Why it pays to be ‘still’ sometimes
As I looked up from the ground, I noticed a man walking towards me in the corridor. He wouldn’t have been much older than 60, wearing a navy and white tracksuit and a cap. He made eye contact and smiled with his mouth slightly opened, as if he wanted to tell me something. We crossed each other.
Thirty minutes later, I waited at the bus stop. A man approached me from the left side and I heard him say “we meet again”. I giggled playfully, saying “looks like we do”. The man’s eyes were searching for my name badge, which was partially occluded by my jacket. I said, “I’m Sonia, and what’s your name?
“I’m John. I had a CT scan today. I’m a patient….well I was a patient. Was diagnosed with liver cancer, scared me to death. But they got it all, I think. Just need the CT scan to confirm it. I’m so relieved.”

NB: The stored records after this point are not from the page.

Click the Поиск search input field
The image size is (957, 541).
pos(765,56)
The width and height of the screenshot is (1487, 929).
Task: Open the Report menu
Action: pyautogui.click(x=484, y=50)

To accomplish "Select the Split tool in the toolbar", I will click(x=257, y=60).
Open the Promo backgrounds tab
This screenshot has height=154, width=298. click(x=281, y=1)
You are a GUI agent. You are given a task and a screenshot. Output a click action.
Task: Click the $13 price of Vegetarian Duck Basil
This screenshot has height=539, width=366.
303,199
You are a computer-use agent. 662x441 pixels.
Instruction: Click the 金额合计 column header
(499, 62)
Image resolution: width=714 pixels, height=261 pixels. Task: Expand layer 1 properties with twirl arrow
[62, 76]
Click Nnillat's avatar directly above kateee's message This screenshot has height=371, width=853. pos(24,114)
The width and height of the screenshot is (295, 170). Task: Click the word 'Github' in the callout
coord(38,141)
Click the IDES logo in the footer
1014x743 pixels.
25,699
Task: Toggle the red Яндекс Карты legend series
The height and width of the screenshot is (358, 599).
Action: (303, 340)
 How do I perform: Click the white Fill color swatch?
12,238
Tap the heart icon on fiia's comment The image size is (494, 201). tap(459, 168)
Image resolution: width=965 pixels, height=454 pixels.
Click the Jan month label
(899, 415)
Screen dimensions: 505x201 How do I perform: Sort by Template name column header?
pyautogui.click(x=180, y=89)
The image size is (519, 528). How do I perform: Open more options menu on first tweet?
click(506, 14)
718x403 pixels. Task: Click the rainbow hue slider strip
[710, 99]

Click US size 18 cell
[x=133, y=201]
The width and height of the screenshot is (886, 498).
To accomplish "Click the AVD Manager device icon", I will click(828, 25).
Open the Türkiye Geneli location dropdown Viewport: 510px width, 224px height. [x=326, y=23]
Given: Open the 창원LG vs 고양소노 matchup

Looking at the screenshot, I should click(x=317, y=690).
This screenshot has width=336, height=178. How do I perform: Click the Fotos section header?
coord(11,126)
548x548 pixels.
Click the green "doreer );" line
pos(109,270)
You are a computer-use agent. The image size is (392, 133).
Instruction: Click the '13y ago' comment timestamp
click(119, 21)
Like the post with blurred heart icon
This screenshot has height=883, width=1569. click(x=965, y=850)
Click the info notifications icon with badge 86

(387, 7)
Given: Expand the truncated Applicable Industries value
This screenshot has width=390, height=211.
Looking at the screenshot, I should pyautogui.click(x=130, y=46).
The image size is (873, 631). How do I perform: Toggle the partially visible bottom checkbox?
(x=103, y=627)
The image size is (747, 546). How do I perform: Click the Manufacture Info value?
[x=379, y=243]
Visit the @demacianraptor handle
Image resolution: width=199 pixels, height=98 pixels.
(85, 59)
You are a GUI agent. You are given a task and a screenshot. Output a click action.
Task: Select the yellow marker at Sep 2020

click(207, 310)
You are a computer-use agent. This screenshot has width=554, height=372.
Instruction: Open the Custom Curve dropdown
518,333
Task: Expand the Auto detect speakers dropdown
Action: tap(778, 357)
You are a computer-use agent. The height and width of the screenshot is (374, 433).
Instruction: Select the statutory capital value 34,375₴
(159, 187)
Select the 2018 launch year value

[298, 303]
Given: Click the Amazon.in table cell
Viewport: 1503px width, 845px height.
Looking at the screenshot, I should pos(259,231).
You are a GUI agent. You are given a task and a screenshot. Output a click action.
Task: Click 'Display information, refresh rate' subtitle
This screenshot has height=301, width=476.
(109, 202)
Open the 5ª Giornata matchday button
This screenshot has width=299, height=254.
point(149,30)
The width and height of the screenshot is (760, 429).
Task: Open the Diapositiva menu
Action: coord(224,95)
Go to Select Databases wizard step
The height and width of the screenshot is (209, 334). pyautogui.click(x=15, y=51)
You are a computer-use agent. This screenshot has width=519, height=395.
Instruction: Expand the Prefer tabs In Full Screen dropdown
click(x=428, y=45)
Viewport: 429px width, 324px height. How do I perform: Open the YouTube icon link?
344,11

My eyes lit up and welled up at the same time. John did have something to say when he saw me in the corridor but my fast-paced walk did not invite conversation. Here was a man who wanted to share his news. I heard it because I was finally able to stand still. I told him I was extremely happy for him and the fact that he got a second chance.
The bus arrived and I jumped on. But John didn’t board; he just stood there in the sun and waved me goodbye.